IMSA SportsCar Championship’s GTD points leader Christina Nielsen plans to remain in the class with Scuderia Corsa next year ahead of a possible step-up to GTLM for the 2018 season.
Nielsen will become the first female champion in the unified era of sportscar racing at this weekend’s Petit Le Mans, regardless of where the Viper of closest rivals Jeroen Bleekemolen and Ben Keating finish, if she completes the requisite three hours of driving time in the Ferrari 488 GT3 she shares with team-mate Alessandro Balzan and Jeff Segal.
Nielsen and Balzan are also in the running for the North American Endurance Cup, where they sit second in the standings, level on points with Daytona winners Magnus Racing and two points behind the Alex Job Racing Porsche of Alex Riberas and Dominik Farnbacher.

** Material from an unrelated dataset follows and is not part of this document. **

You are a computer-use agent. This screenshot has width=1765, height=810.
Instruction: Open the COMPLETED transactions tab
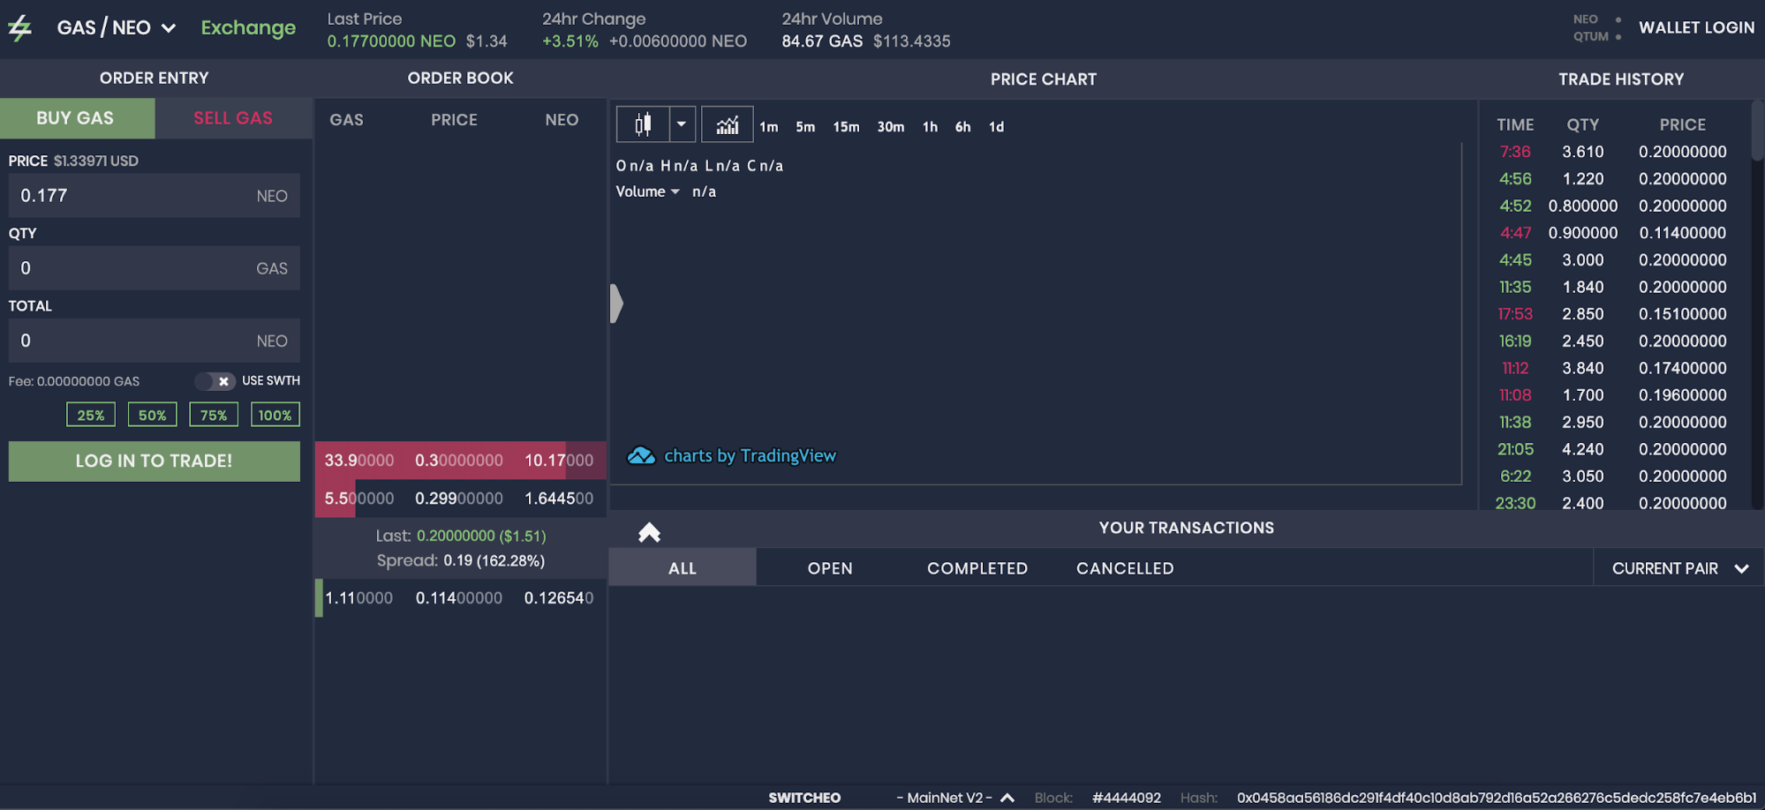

— Mobil 1 The Grid (@Mobil1TheGrid) September 30, 2016
However, while a step-up from the Pro-Am GTD class to the all-Pro GTLM class with Scuderia Corsa remains the Dane’s long-term goal, Nielsen told Racing.GT that it was unlikely to materialise for next season, regardless of what happens at Road Atlanta.
“I really like racing in the States, it’s been a lot of fun so far and the future goal for me would be to do something like GTLM,” she confirmed. “Scuderia Corsa has been running a part-time GTLM programme this year and that’s definitely something I have my eyes on for the future. Career-wise it would be a big step, but it’s not a step I’m going to take any time soon. I’m most likely going to continue in GTD next year.”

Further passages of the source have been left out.